1.The wording: "Shall the School Board of Palm Beach County have authority to levy 1.00 mills of ad valorem millage dedicated for operational needs of District public schools to fund school safety equipment, hire additional school police and mental health professionals, fund arts, music, physical education, career and choice program teachers, and improve teacher pay beginning July 1, 2019 and automatically ending June 30, 2023, with oversight by an independent finance committee of citizens and experts?"
This seems to imply to me that the thrust of this tax is for school safety since safety equipment and police officers are listed first. The last thing listed is "improve teacher pay" when in point of fact the teacher pay is by far the largest part of this cash grab. Most of the barrage of marketing I heard for this focused on safety for schools. I don't begrudge teachers a competitive wage, but I feel the taxpayers were scammed and taken advantage of in the wake of the MSD massacre.

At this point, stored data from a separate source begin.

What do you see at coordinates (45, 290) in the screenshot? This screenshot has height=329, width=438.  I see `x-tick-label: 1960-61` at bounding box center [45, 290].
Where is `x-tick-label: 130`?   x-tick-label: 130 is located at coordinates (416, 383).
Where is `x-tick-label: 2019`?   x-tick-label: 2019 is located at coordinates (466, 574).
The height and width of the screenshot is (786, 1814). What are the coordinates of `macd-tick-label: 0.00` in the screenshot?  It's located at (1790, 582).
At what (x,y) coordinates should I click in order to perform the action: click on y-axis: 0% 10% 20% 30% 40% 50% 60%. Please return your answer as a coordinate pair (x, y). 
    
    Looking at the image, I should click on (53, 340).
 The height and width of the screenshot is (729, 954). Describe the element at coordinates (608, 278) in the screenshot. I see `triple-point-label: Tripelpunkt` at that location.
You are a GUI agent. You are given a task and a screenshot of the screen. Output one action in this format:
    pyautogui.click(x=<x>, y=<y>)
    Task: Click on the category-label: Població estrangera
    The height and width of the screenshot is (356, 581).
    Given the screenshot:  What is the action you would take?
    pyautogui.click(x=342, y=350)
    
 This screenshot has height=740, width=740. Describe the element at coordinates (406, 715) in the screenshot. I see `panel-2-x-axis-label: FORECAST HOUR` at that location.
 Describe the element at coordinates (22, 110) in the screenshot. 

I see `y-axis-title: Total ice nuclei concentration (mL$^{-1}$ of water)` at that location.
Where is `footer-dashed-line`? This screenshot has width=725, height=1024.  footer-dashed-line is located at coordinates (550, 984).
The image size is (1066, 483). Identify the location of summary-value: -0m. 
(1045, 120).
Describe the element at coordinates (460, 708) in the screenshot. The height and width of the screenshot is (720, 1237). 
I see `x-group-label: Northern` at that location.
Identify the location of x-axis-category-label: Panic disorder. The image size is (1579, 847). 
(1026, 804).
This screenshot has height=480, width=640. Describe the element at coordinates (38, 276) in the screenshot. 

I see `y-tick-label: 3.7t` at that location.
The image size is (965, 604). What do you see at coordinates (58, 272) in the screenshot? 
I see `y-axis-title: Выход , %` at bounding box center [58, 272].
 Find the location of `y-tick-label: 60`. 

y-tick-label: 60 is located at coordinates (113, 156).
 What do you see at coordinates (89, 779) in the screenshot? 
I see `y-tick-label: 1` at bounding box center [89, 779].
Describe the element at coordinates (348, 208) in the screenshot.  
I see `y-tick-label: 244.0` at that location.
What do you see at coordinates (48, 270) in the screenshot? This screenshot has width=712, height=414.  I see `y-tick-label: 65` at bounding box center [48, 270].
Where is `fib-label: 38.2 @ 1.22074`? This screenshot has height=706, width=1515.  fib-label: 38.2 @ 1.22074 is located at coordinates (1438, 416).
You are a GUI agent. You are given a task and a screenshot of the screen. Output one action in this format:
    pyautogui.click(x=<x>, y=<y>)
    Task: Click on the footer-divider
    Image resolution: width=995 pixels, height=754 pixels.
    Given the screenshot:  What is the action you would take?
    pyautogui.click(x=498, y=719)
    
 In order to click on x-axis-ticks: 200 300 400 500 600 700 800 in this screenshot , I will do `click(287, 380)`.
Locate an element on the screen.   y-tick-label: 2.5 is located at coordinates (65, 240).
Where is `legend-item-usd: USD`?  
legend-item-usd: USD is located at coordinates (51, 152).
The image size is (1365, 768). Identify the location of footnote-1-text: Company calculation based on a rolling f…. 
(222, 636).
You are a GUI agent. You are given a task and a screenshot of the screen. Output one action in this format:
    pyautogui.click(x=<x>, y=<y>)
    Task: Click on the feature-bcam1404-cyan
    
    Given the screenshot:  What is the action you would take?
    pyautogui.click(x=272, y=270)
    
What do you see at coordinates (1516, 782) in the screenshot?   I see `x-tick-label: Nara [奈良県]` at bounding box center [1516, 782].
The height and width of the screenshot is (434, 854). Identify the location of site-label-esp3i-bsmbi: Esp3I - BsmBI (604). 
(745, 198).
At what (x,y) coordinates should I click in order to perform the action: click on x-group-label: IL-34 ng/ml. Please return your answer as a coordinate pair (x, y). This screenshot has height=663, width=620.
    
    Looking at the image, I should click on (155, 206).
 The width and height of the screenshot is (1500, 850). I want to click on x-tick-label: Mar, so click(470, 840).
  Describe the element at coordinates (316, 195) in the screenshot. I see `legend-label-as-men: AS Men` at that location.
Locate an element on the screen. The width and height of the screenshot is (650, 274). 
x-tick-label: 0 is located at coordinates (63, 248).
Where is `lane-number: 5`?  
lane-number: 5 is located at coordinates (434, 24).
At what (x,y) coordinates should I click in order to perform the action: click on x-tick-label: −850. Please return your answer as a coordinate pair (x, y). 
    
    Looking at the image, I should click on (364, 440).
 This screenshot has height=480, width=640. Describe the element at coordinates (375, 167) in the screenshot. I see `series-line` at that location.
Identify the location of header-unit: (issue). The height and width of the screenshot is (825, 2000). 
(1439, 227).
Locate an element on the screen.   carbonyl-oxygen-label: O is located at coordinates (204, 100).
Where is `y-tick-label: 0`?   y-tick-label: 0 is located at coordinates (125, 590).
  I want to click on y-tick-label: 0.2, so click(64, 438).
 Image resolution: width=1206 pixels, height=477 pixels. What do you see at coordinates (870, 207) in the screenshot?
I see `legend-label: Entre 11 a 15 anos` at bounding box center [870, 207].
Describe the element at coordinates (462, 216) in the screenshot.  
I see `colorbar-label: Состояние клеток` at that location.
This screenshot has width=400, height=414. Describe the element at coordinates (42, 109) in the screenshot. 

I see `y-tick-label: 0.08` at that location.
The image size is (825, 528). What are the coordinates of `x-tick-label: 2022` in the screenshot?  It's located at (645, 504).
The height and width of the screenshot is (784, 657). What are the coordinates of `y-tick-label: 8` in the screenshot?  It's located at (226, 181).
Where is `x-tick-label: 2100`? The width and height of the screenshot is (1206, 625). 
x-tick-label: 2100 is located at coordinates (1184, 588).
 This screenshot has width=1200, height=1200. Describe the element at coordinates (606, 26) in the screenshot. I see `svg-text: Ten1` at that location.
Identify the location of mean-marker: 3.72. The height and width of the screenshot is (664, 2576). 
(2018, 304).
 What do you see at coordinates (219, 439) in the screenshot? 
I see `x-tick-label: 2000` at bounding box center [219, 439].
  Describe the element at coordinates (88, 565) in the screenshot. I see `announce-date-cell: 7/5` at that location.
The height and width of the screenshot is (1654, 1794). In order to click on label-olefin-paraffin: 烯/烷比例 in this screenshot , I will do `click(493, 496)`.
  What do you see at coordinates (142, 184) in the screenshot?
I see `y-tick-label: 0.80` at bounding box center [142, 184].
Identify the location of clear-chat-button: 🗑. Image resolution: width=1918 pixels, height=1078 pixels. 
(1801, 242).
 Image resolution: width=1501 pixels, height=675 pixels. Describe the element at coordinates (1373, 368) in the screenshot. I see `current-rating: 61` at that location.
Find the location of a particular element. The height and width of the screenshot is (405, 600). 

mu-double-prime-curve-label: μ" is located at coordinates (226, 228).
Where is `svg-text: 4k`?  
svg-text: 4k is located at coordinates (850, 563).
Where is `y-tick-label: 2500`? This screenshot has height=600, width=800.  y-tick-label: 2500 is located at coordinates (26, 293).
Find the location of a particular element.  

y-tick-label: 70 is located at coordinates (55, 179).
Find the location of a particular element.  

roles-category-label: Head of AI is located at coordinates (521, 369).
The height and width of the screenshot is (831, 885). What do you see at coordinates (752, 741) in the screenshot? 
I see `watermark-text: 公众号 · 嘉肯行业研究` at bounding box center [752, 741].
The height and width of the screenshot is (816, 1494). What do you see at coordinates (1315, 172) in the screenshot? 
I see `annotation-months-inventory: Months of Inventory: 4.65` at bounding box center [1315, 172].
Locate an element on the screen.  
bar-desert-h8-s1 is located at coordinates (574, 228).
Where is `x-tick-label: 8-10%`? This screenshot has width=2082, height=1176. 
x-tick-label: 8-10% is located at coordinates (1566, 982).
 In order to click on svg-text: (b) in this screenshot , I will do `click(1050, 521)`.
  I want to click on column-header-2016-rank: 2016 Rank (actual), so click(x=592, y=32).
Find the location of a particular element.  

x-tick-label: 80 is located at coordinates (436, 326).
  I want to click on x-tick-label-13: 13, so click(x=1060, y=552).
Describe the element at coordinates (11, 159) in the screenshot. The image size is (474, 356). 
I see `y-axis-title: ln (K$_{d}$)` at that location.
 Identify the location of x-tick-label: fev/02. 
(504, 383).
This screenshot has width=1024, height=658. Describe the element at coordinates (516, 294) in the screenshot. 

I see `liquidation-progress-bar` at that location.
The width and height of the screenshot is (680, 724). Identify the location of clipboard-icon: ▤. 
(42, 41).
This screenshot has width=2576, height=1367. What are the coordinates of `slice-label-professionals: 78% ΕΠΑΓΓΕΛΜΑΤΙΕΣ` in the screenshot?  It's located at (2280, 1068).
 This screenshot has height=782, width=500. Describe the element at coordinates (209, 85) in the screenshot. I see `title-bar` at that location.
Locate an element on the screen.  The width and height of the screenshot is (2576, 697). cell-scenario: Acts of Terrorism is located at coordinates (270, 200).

2.The "automatically ending" in 4 years thing. A complete an utter lie! Since the vast majority of money is going to increased salaries and more staff, an ending of this tax would mean salary cuts and large layoffs. This is never going to happen. This tax is effectively permanent as it will have to be renewed and probably increased again.
3. They cut the charter schools out. How is this fair, and how will the charter schools attract and retain good teachers when this new tax puts them at a distinct pay disadvantage. This is the government, school board and unions systematically attacking the charters financially.
Bottom Line: Sadly, you have reason to be skeptical. In my view, this initiative is as offensive as it is disingenuous. Just two years ago the 16.7% sales tax increase was sought by the Palm Beach County School District and passed. The reasons provided then were much the same. Despite a huge jump in revenue as 50% of that sales tax increase goes directly to the Palm Beach County School District, they’re back for more. Additionally, Palm Beach County already has more revenue and more spend per student than Broward or Miami-Dade which sought smaller increases than Palm Beach County. What’s more, is that they went out of their way to ensure Charter Schools would be cut out as animus over non-traditional public education is once again evidenced. My last thought, remember the municipal elections that are just around the corner in March for many South Floridians.